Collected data
·····
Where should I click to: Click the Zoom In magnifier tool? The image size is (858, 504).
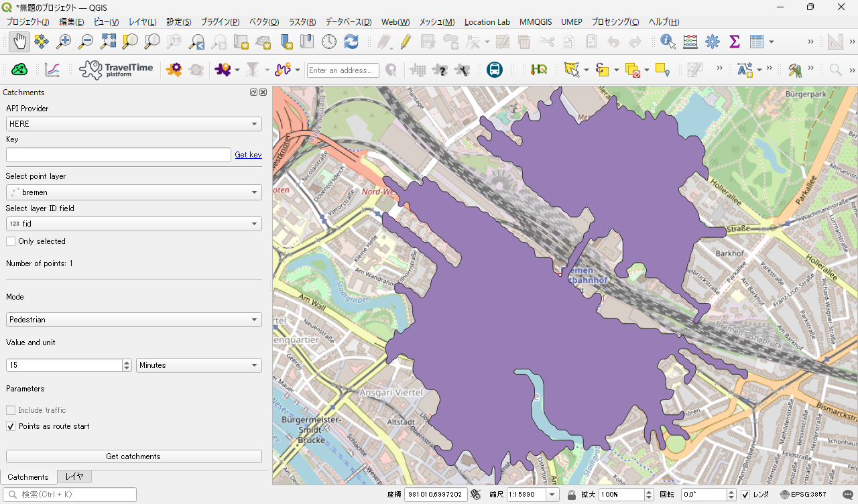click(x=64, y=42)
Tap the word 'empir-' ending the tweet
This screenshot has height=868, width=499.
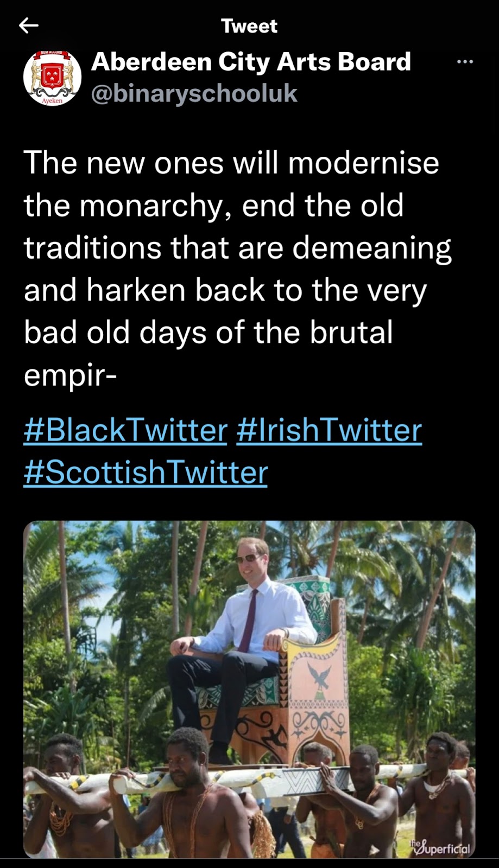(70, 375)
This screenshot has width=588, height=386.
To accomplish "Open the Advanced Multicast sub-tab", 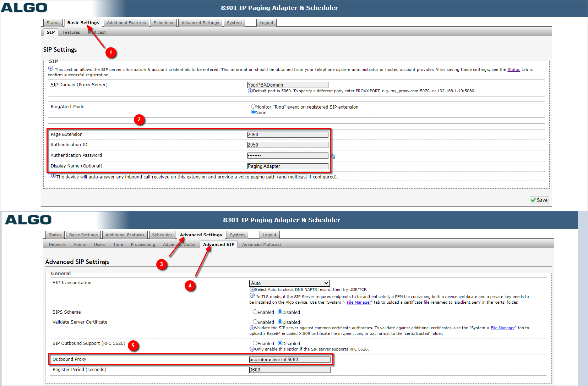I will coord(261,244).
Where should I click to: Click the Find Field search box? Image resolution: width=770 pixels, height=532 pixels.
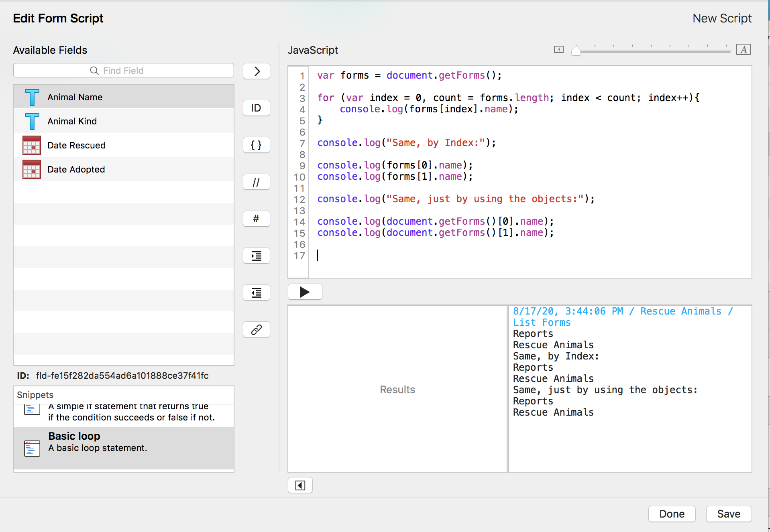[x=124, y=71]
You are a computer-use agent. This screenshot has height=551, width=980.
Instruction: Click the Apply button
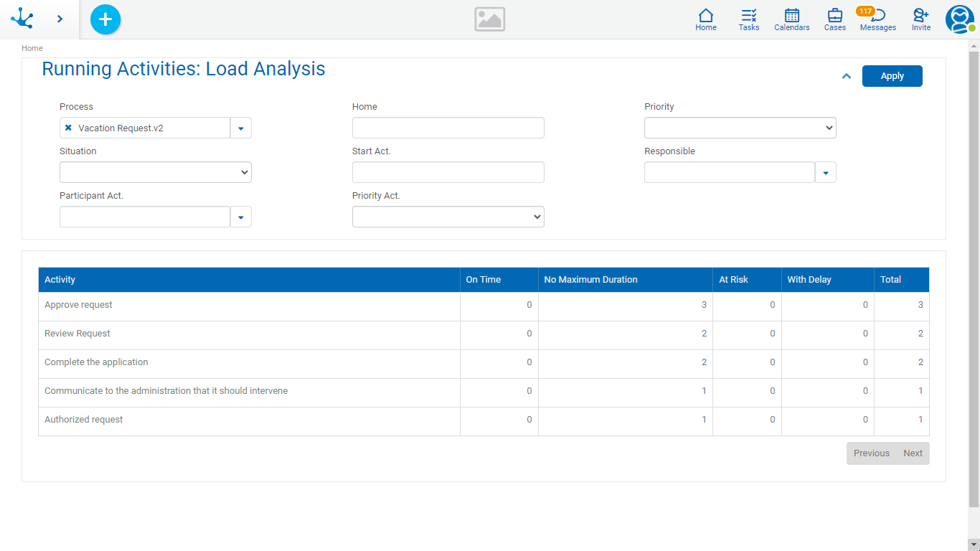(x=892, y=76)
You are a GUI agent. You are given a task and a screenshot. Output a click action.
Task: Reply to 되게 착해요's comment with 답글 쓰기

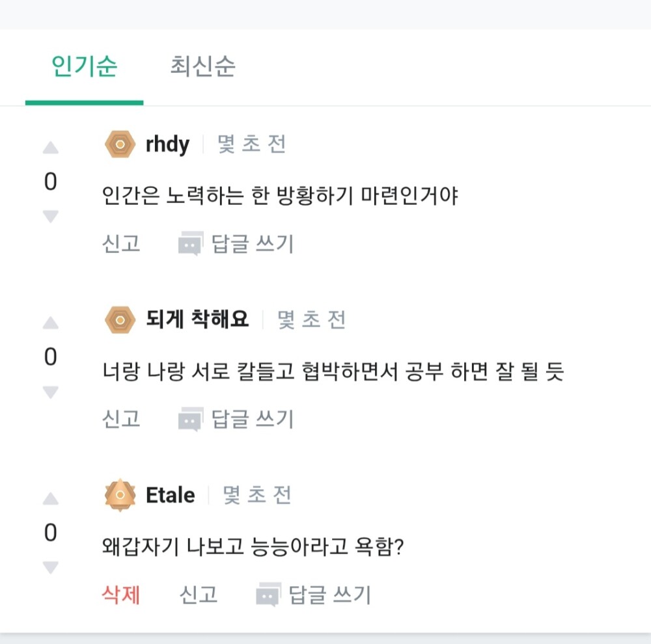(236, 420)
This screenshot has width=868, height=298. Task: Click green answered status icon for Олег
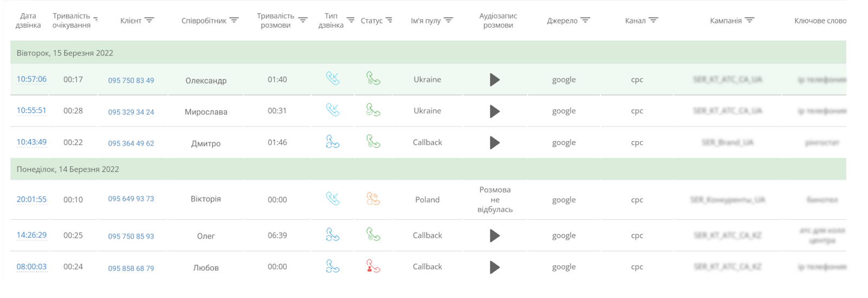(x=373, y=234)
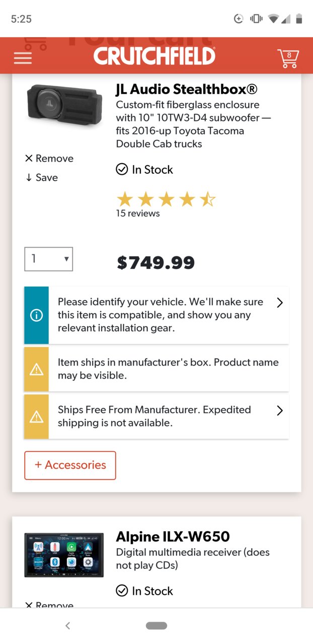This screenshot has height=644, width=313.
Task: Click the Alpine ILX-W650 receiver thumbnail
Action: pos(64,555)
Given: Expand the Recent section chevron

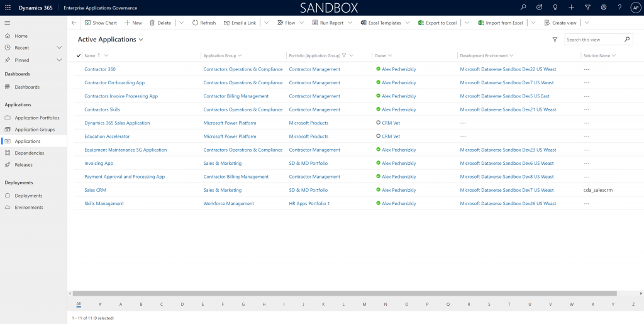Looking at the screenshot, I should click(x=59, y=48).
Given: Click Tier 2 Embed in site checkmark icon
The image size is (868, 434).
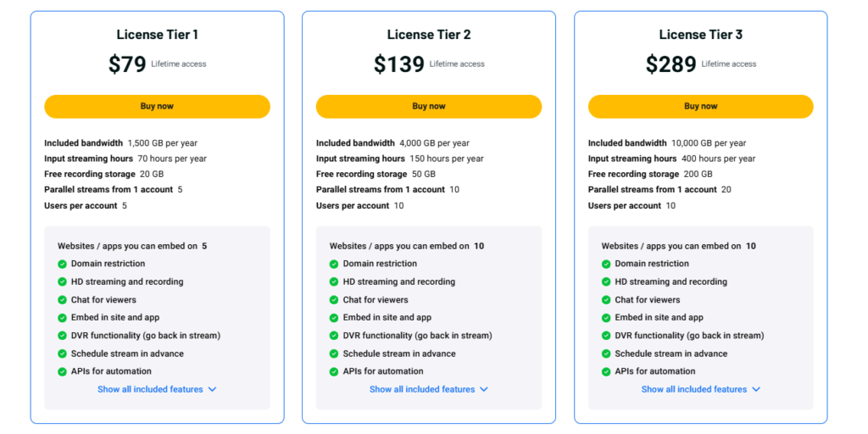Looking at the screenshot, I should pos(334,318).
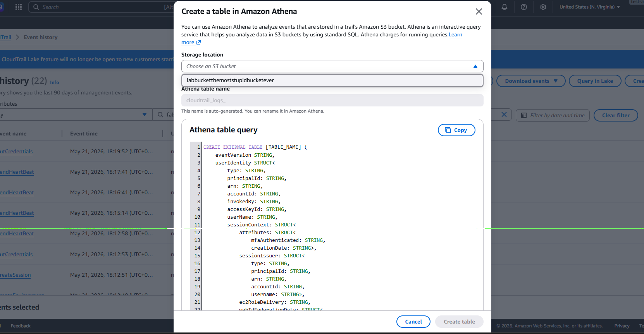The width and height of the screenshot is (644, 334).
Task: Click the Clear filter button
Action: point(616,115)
·····
■ **TASK DETAILS**:
Copy out each line of the data that has the word "agent" in it.

■ **WRITTEN RESPONSE**:
You are a computer-use agent. This screenshot has height=551, width=980.
You are a GUI agent. You are given a task and a screenshot. Output a click action.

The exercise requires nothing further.